Rena Beyer, MSW, LCSW

What Category Provider type are you? Psychotherapy
What board certifications do you hold? LCSW
How many years have you been in ketamine practice? 3
What percentage of your work is clinical versus research? 100%
Please describe any connections you have to major universities, research institutions and pharmaceutical companies, both financial and advisory/board? N/A
What are your views regarding desirability and appropriateness of including and fostering the variety of practitioners who presently administer ketamine for mood disorders? I believe a multidisciplinary team approach is always best. There is always something to be learned from someone from another background, discipline, course of study, etc. Especially when that team has a common goal and/or objective. Including a variety of practitioners will only enhance the discussion and mission of the group.
What is your preferred route of administration of ketamine for mood disorders. What are your thoughts about the appropriateness or therapeutic value of other routes? My preferred route of administration is through IV. I don’t have first-hand experience of other methods, but I am open to learning and discussing other routes, such as IM, oral/sublingual, or intranasal as each have different benefits for KAP.
How do you approach the problem of integrating the transient altered state we induce into the patient’s overall psychic economy? What is the practitioner’s responsibility in this regard? Prior to beginning KAP with a client I meet with them numerous times beforehand for 1:1 sessions. Typically it is two times, at minimum. These sessions are focused on preparing the client for the KAP experience and educating the client on what to expect, their role in the treatment, effective emotional regulation skills, normalizing thoughts/feelings prior to beginning, and creating treatment goals. Then, once KAP begins, I guide the client on their exploration journey and hold space for whatever may come up for them. I assist them in exploring, processing, and re-conceptualizing. At the end of each session, prior to the Ketamine infusion ending, I guide each client through relaxation/meditation exercises. For some clients this happens at the beginning of the KAP session. My sessions are all individualized. Then, once the infusion has ended and the client is able to engage in the therapeutic talk once more, I conduct post-processing with the client. This is when the KAP session itself is discussed and processed and themes are illuminated. It is during this time that deep therapeutic work is completed with the client to assist them in utilizing their KAP experience for daily change.
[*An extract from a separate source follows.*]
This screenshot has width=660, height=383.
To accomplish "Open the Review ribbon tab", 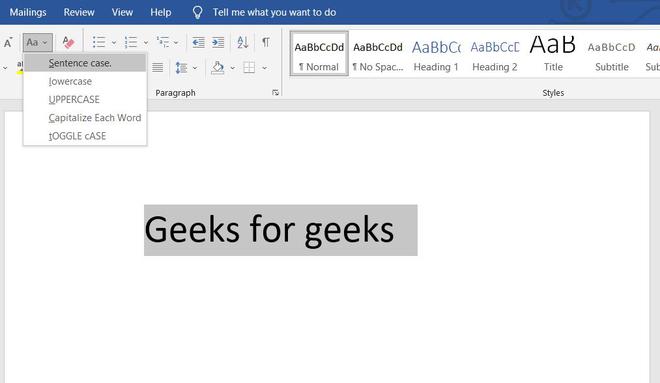I will pos(79,12).
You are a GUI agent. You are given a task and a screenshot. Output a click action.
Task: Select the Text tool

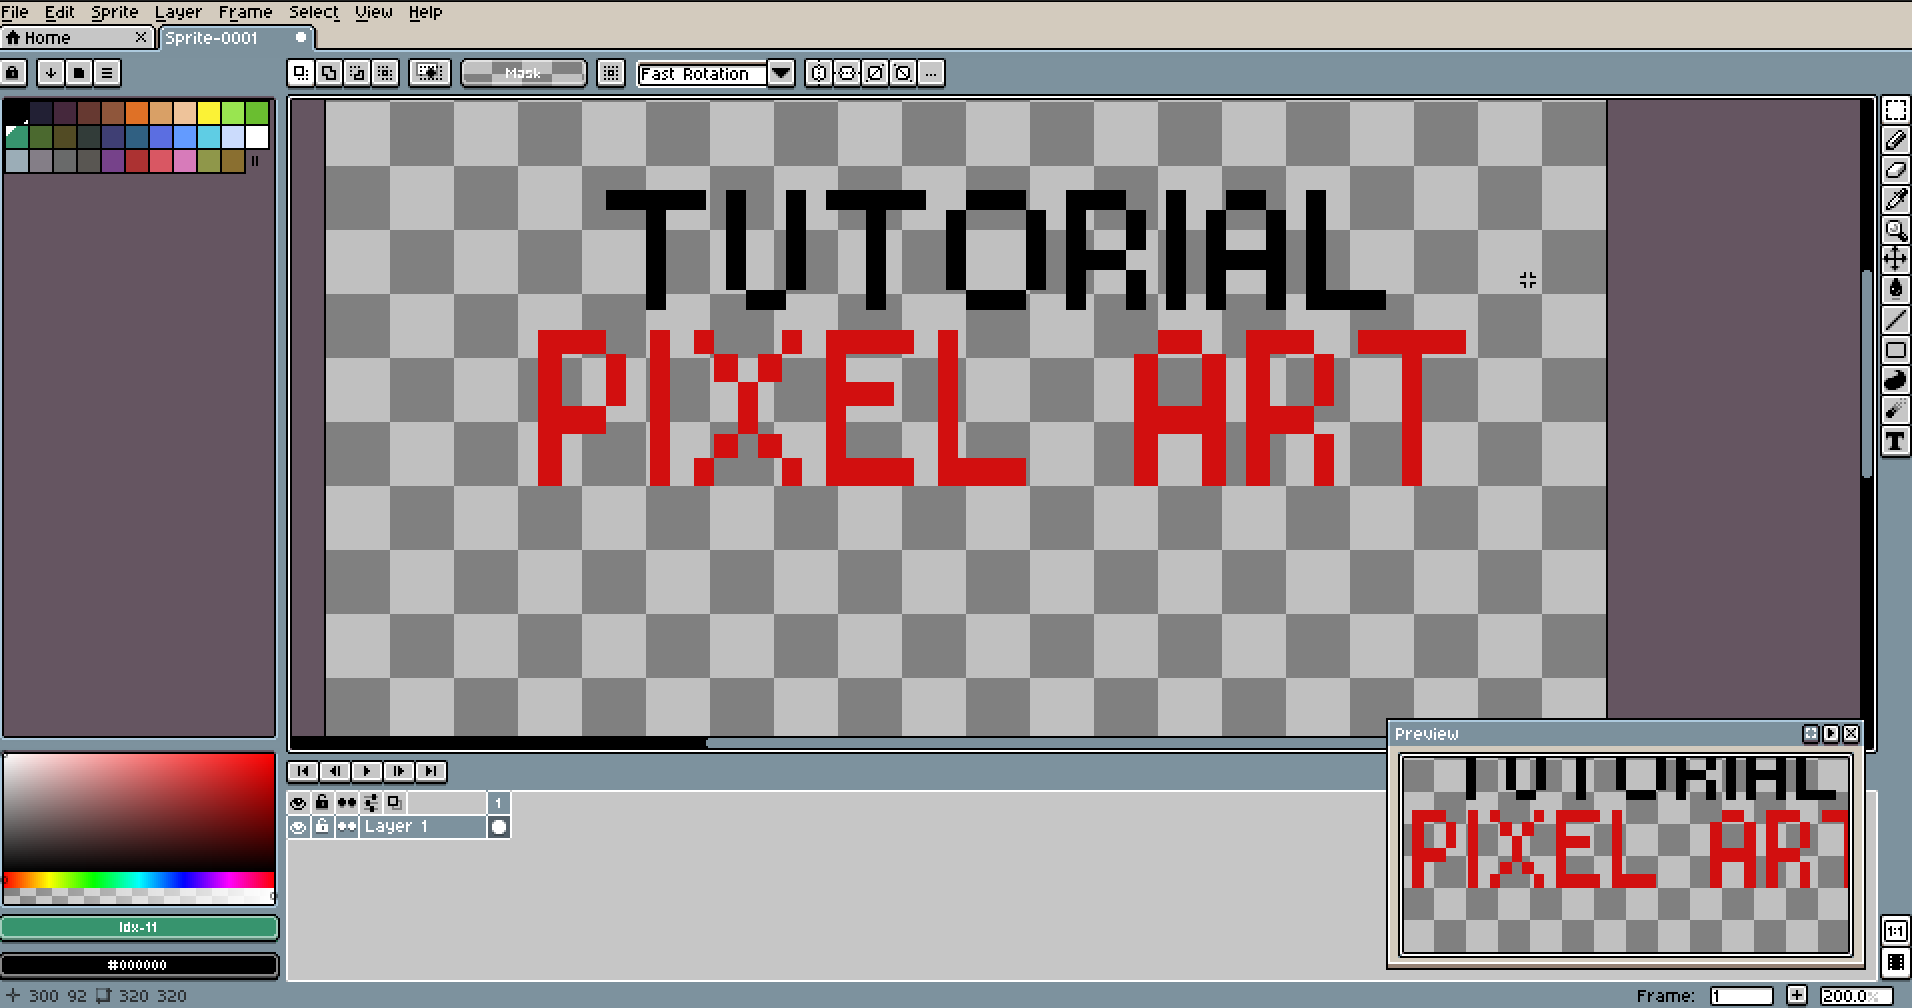(x=1895, y=440)
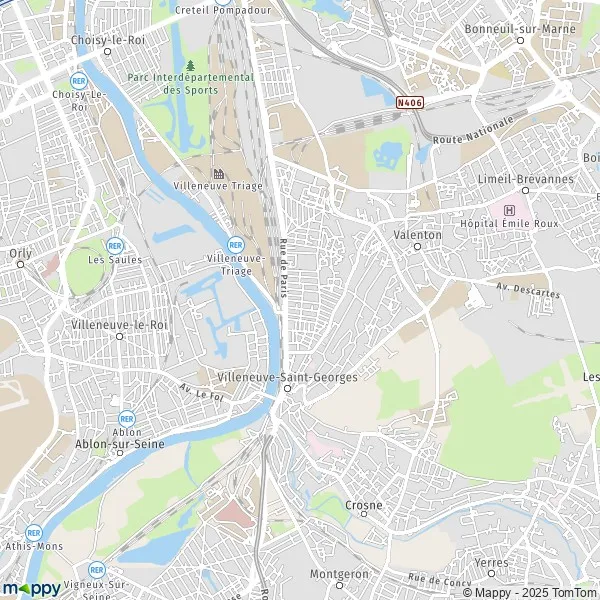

Please describe your present clinical practice. How will it look different in 5 years? I offer mental health therapy & financial coaching services. I address various therapeutic needs including trauma, grief and loss, fertility, suicidal thoughts, behavioral issues, relationship issues, as well as problems related to depression, anxiety, anger, and stress. And, I address various financial needs including debt reduction and elimination, budgeting, and helping clients meet their savings goals all while still spending money on things they love and want to do. I work with local fertility clinics completing psychological assessments and I work as a divorce coach in the collaborative divorce realm.
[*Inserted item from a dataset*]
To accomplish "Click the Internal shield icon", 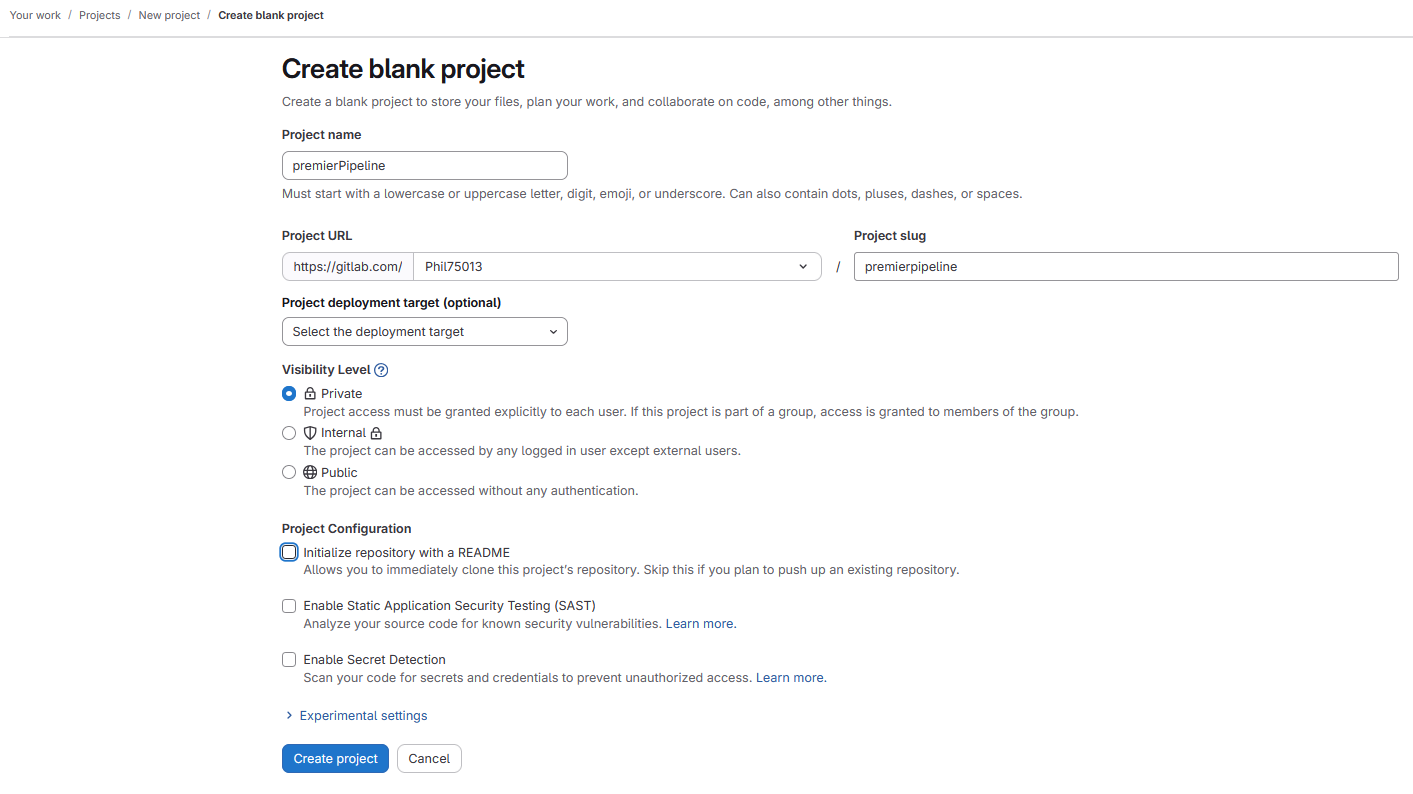I will [x=310, y=433].
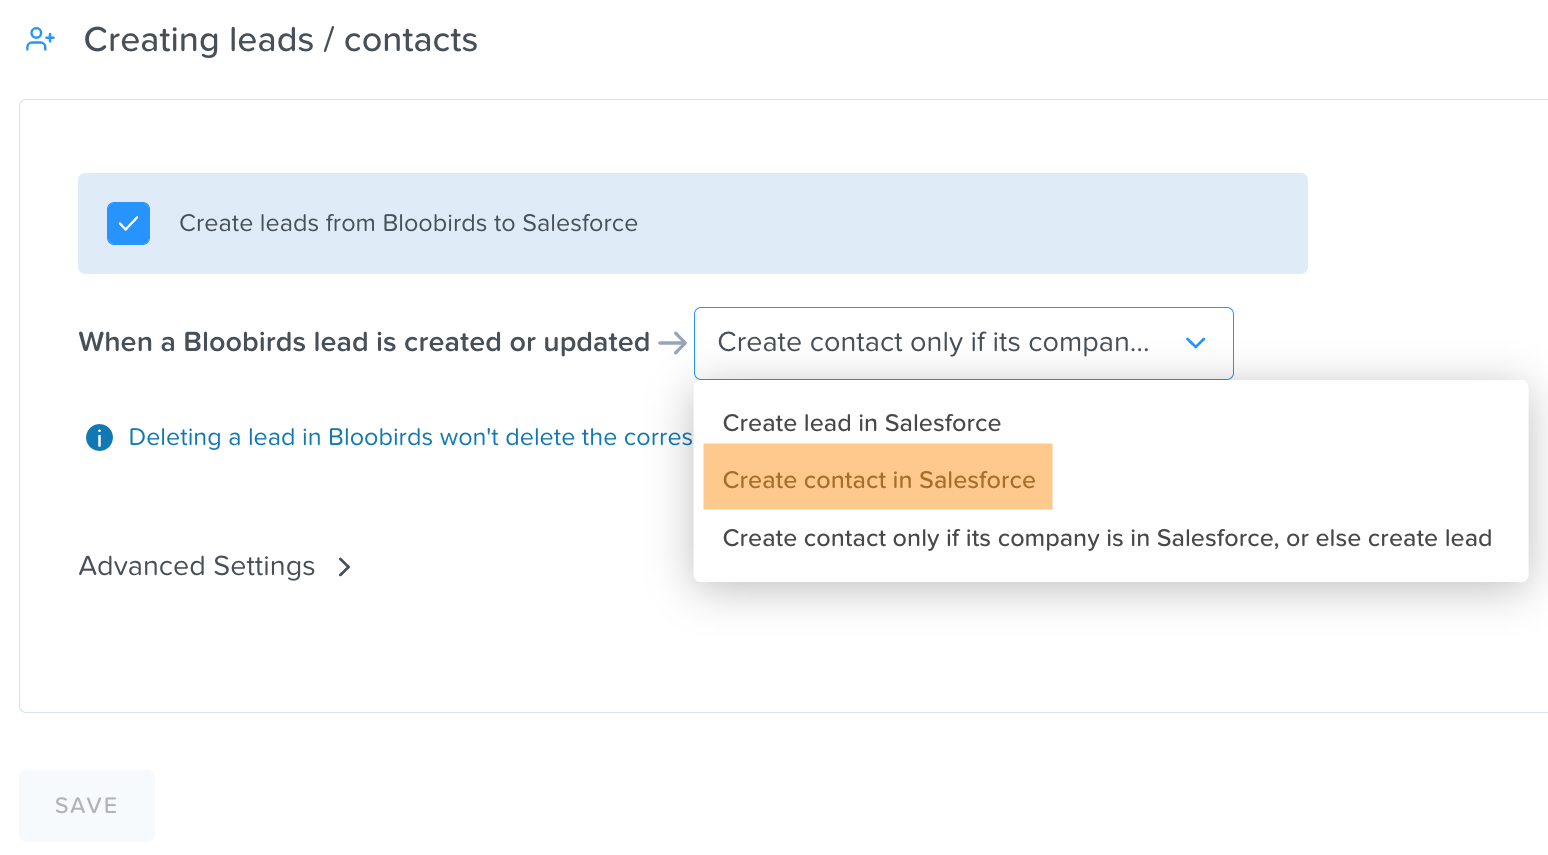Select 'Create contact only if its company' option

point(1107,538)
I partnered with Dr. Sullivan at Initia Nova in 2017 to develop the KAP program together. We individualize each client’s treatment, but we have created different programs for PTSD, Depression, and Anxiety as a baseline. Each program consists of KAP sessions as well as 1:1 sessions to enhance the work completed in the KAP sessions and ensure clients continue to progress forward.
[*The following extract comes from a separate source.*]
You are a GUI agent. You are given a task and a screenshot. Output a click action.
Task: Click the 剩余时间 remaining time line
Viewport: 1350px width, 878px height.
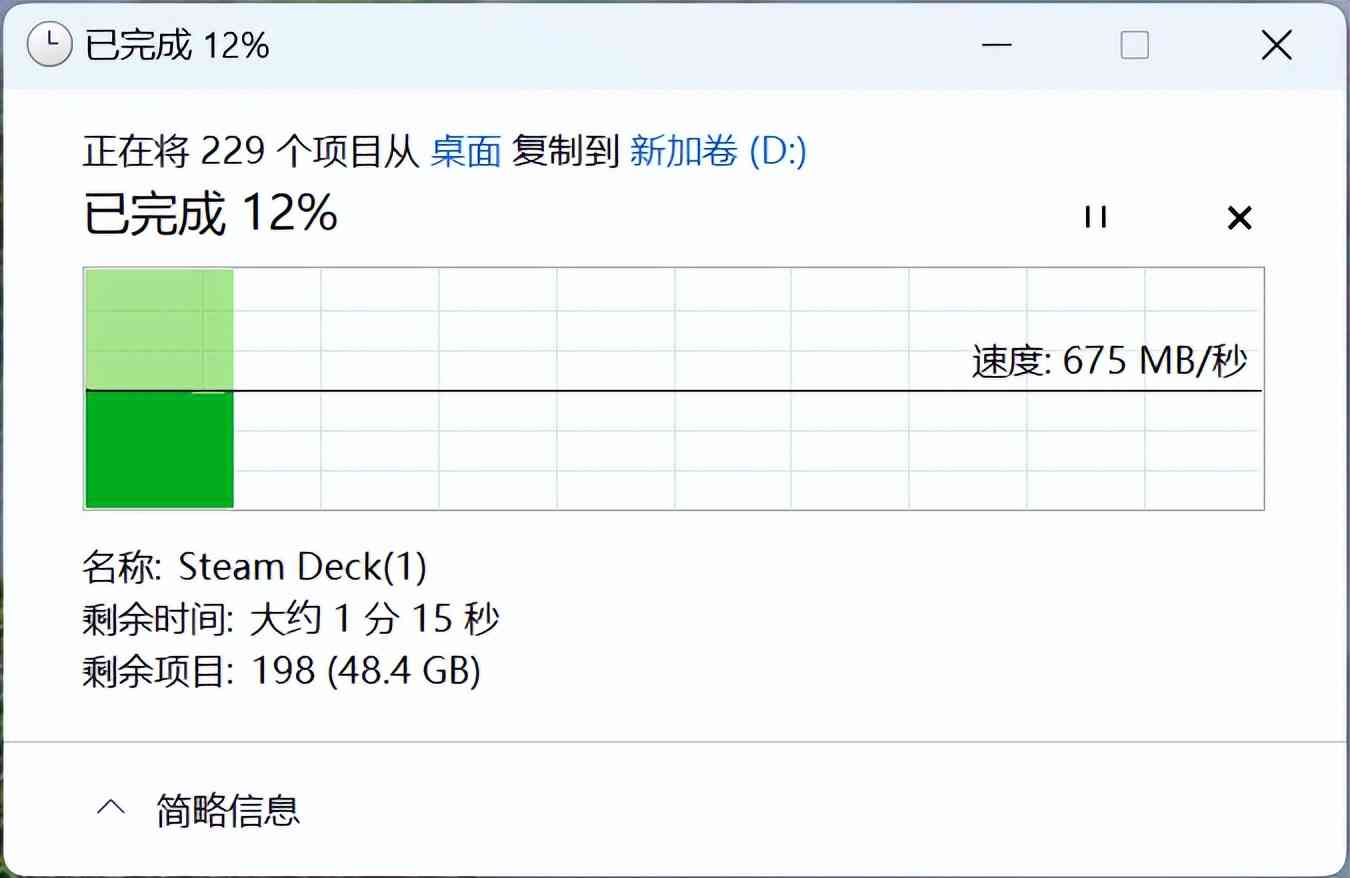[290, 620]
Looking forward five years, Dr. Sullivan and I envision expanding our practice to work with other psychedelics as they become available as well as expanding our KAP offerings. We have also discussed interest in training others as well as interest in creating conferences to get like minded practitioners in the same room throughout the year to remain current and ensure we are offering best practices.

How do you envision ASKP3 growing over the next 4 years? I see ASKP3 expanding their membership of therapeutic practitioners and those practitioners getting more involved with the group. I would love to see and/or be a part of creating trainings and conferences that are multidisciplinary with breakout sessions for each group of practitioners. Furthermore, it has been a passion of mine to create an alliance of therapeutic practitioners for support, learning, and of course friendship with like-minded practitioners. Therefore, I would want to bring that to the group – create a space for therapists.